Earth to witness asteroid swingby over the southern sky on Thursday

The 2012 TC4 asteroid has only been observed once

The 2012 TC4 asteroid has only been observed once

The asteroid was discovered by the Panoramic Survey Telescope and Rapid Response System (Pan-STARRS) in Hawaii in 2012. 2012 TC4 is also not close to the geostationary satellites deployed to boost the communication and navigation systems on Earth.

On Oct. 12, 2017, asteroid 2012 TC4 will safely fly past Earth.

"It's very important these things are done, it's a big sky, things could come from any direction and there could be an asteroid with our name on in it", added Glenn. The space rock orbits the Sun approximately every 1.67 years at a distance of about 1.4 AU (astronomical unit). But 2012 TC4 asteroid is different.

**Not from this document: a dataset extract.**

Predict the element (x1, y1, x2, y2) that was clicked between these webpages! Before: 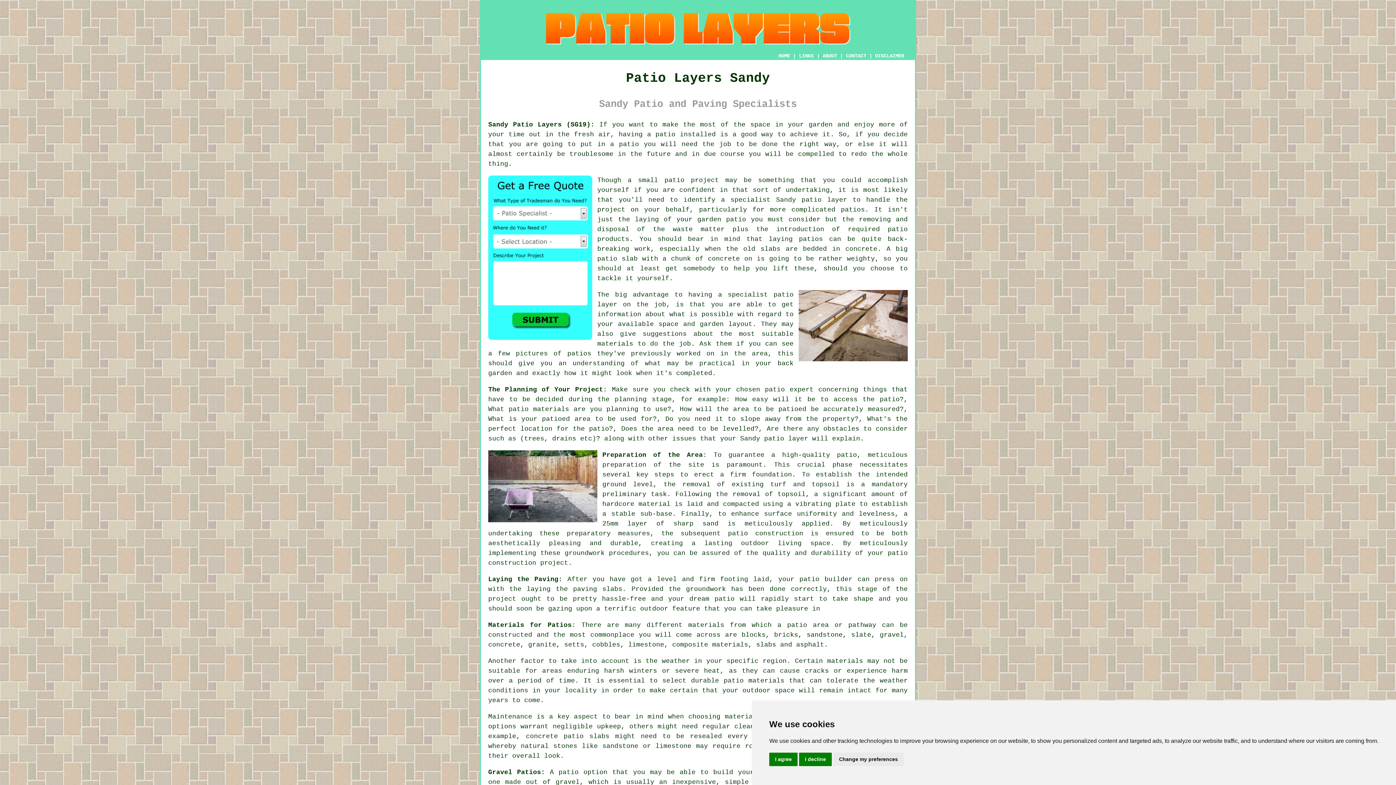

NASA hopes to use an worldwide network of observatories to track 2012 TC4 - which could still pass as close as 6,700km or as far away as 273,000km. However, 2012 TC4 traveled out of the range of asteroid- tracking telescopes shortly after it was discovered. Observers with the European Space Agency and the European Southern Observatory were the first to recapture 2012 TC4, in late July this year, using one of their large 8-metre aperture telescopes. The distance is about one-eighth the distance between the Earth and the Moon.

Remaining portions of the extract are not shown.